CGP 26: A City of Angels
by Ben Mazer  (40 pp. Saddle-Stitched) $9 ppd.

A verse play in three acts by the author of Poems and January 2008. It would be fair to say that the drama takes place in an unspecified European university town with much to suggest more than tenuous comparisons to certain locales in Wales, that the play takes place in the latter 1930s, prior to the outbreak of the second world war, and that the play involves a complicated interweaving of issues concerned with identity, inheritance, and begetting. More concretely the play includes an ancient blood feud between rival clans, an ageing university president, an avant-garde theatre troupe, a pair of knitting aunts, a pair of drunken murderers, a man named Cross, a repossessed kingship, a wedding, and a great deal of lyric poetry. This is the poet's first published play (though he has been quietly writing plays for a great many years).
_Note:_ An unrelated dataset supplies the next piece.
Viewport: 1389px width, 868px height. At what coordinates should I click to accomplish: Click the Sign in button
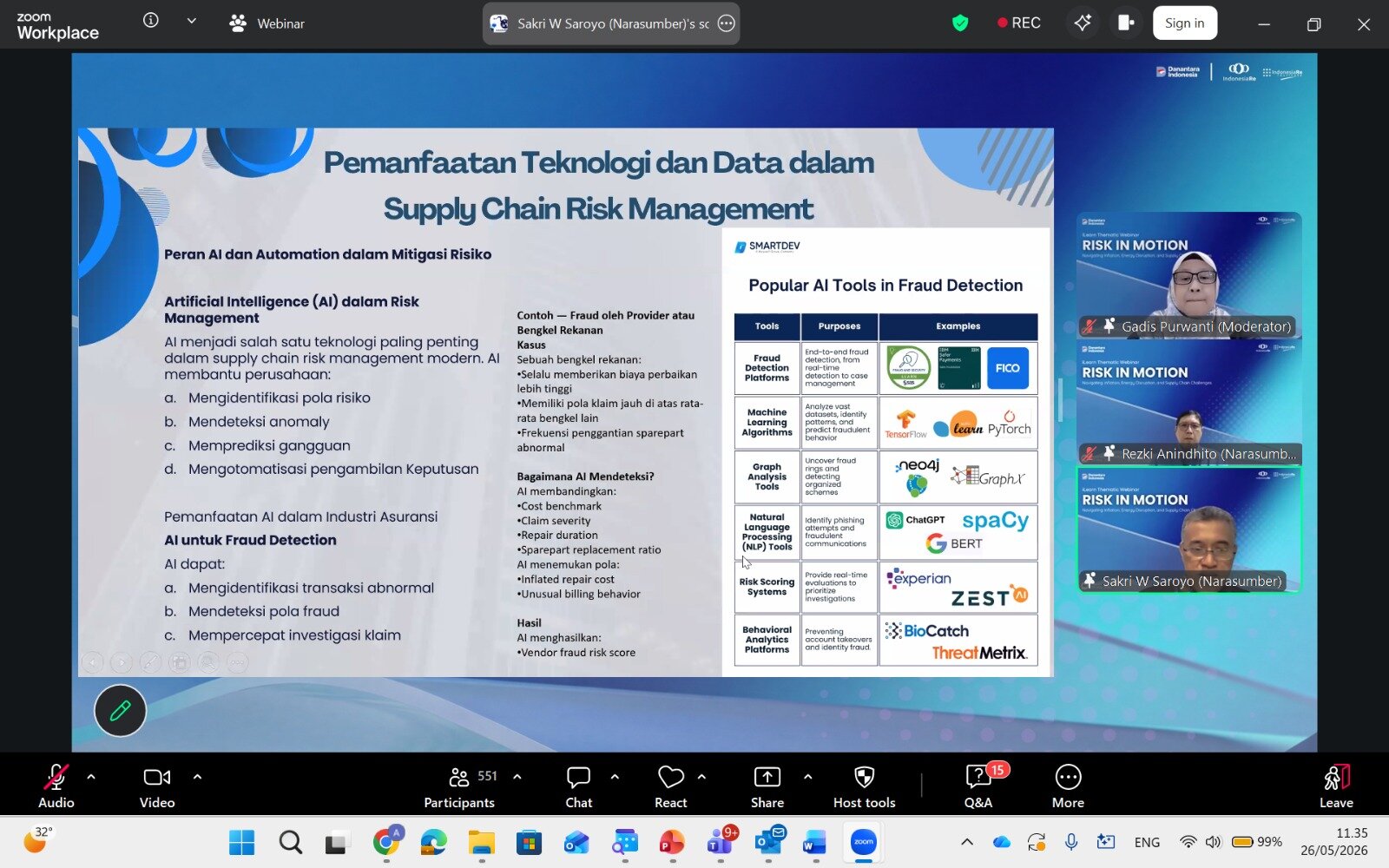coord(1184,23)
Praise for Ben Mazer's poetry

Mazer’s poems find aesthetic unity by arranging their emotional resonances in the themes and variations of the musical phrase, giving both voice and silence to the personal experiences that evade language. [ . . . ] Mazer’s layering of details, coupled with a tautness of form that is carefully governed by an exceptional musical ear places him among the most dynamic and original poets of his generation."
            —Christopher Bock in Jacket magazine
"Ben Mazer is lyric poetry's true hero and has not compromised one iota, as his amazing works attest with their singular purity, beauty and heartbreak."
           —Philip Nikolayev
"Like fragments of old photographs happened on in a drawer, Ben Mazer's poems tap enigmatic bits of the past that suddenly come to life again. To read him is to follow him along a dreamlike corridor where everything is beautiful and nothing is as it seems."
            —John Ashbery 
"Ben Mazer is one of the few poets of his generation to understand that only mastery of craft will bring you to the natural breath, and that to sing memorably in verse, with the body, on the line, is the only way to sound the depths of the passing moment."
            —Glyn Maxwell 
"I am a great admirer of Ben Mazer's poetry."
            —John Kinsella 
"A poet unabashedly enthralled by the past, one who has the good sense to turn his own obsessions into his poems' strength. Memory simultaneously masters Mazer and is made to speak through him." 
            —Patrick Morrissey in Harp & Altar 
"Mazer recognises that the lyric poem is more like a movie than like other literary forms [ . . . ] By deliberately withholding information he seems, at first blush, to betray the contract between poet and reader. The illusion of lyric is of a soul being bared. In fact, Mazer is here being more honest than most about the trick of lyric, and his illicit overtness (another kind of soul-baring) gives the poem its thrill.
            —Ailbhe Darcy in The Critical Flame 
“Whose poems are these? It looks like the heads of a hundred people made them, yet there is no disjunction, no coil of expression, no tragic dissolution here that fails our understanding. Don Juan, at the end of his life and trapped in a mineshaft, might have called these poems up to us. We need more of these poems, quickly, and we are in a state of distinguished penury now, for only one person, Ben Mazer, can supply them, and however much he provides there will always be gasping for more.